И дотянулся-таки, выхватил из воды, лапами шерстяными обтер и понес по длинному каменному коридору. И пока нес, как грудного младенца, по голове его гладил, в лоб целовал, к сердцу притискивал, и говорил, без умолку говорил про то, что конец их разлуке пришел, и ведь что удивительно: сам к нему в гости сыночек пожаловал, вот и свиделись наконец! И в тронную залу его торжественно внес. И усадил на маленький каменный трон. А сам рядом, на огромный уселся.
— Разве мой отец — ты? — от волнения пламенем Жар дыхнул. — Поклянись Перуном!
— Я? Перуном? — осклабился Велес. — Ах-ха-ха! А Велесом можно?
И нечисть подземная из щелей свесилась тысячемордо и подхихикивать стала. Заметалось под гулкими сводами эхо. Топнул Велес своей левой, кабаньей ногой:
— Цыть, позорные! — и змеёнышу подмигнул: — Клянусь Велесом!
Поерзал на каменном троне Жар и не сразу спросил:
— Что же это выходит? Выходит, я — тоже немного бог?
— Немного! Но и немало! — так Велес ему сказал и трон ближе к себе пододвинул.
— А богом быть для чего? — и с тоской огляделся змеёныш, и в сумерках, в сырости, в бесконечности подземелья себя ощутив, вдруг заныл: — Чтобы вечно жить здесь?! Я домой хочу!
— Не спеши, погости у отца!
— А обратно ты меня точно отпустишь?
— Отпущу!
— Поклянись Перуном!
Тут уж Велес обиделся, подскочил, хромоного забегал:
— Да отчего же Перуном? Что вам хорошего сделал этот злодей? Мне-то, сынок, ты можешь честно сказать! Ведь он — злой?
Помолчал Жар:
— Ну да, злой! Его все боятся!
— А я… Я был добрым, добрейшим! Я позволял людям всё! Грех не грех, если Велес твой бог!
— Грех не грех, — Жар зачарованно повторил.
— Запомни, малыш! Когда станешь князем…
— Князем? Я? Нет! Ягода мне не даст!
А Велес уже откуда-то выхватил небольшой оберег из железа и на шею змеёнышу стал его одевать. Только широкая, крепкая была у змеёныша шея, тесно стало ему в чужом обереге. Хотел он сорвать… А Велес руки его поймал:
— Нет уж терпи!

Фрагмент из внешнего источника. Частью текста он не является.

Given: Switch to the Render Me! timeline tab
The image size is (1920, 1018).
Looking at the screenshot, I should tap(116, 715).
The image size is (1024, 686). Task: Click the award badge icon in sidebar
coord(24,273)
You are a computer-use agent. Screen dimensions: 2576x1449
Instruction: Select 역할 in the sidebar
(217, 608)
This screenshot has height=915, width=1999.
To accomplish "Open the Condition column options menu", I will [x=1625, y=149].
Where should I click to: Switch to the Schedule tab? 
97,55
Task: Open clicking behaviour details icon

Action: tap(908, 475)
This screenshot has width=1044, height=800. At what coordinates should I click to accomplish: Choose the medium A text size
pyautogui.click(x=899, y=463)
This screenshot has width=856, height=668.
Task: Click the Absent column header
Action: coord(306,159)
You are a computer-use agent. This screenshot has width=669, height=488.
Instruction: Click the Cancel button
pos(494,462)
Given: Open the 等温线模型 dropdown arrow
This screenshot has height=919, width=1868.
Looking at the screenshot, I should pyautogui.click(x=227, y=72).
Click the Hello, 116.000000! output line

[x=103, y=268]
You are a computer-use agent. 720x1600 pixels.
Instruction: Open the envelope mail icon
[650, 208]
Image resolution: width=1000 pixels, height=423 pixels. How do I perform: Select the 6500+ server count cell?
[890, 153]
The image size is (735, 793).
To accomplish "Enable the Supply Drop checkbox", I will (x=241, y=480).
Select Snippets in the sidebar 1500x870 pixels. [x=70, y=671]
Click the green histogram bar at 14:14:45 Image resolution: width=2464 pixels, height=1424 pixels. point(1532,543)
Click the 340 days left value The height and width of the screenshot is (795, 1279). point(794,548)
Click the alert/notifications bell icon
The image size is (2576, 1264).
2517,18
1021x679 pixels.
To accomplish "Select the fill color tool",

Хочешь княжить — терпи! Это — матери твоей оберег, Лиски, княгини! Она мне сама его в память о нашей встрече дала! — и к носу глаза почему-то скосил. — Скажешь так: спускался под землю, там встретил мать. Оберег получил от нее!
И увидев, как потрясен всем услышанным Жар, подмигнул ему и в ладоши три раза хлопнул.
Услышала нечисть эти хлопки и тут же с деревянными чашами повалила, угощение на согнутых спинах понесла. В одной чаше змеи клубились, в другой — раки и крабы клешнями дрались, в третьей — земляные черви сплетались и расплетались. И чаш этих было бессчетно. Облизнулся Жар двойным языком, ведь всё это были его любимые кушанья. И Велес их тоже стал жадно за обе щеки уплетать. Тут уж Жар поверил бесповоротно: не Родовит — Велес ему отец.
Беглец и пленник
Нельзя человеку без дела. И если семь лет от роду человеку, ему тоже без дела никак нельзя. А почему, это и детям известно: ночью к ленивому волк Коловул придет, может просто за бок укусить, а может и в лес унести.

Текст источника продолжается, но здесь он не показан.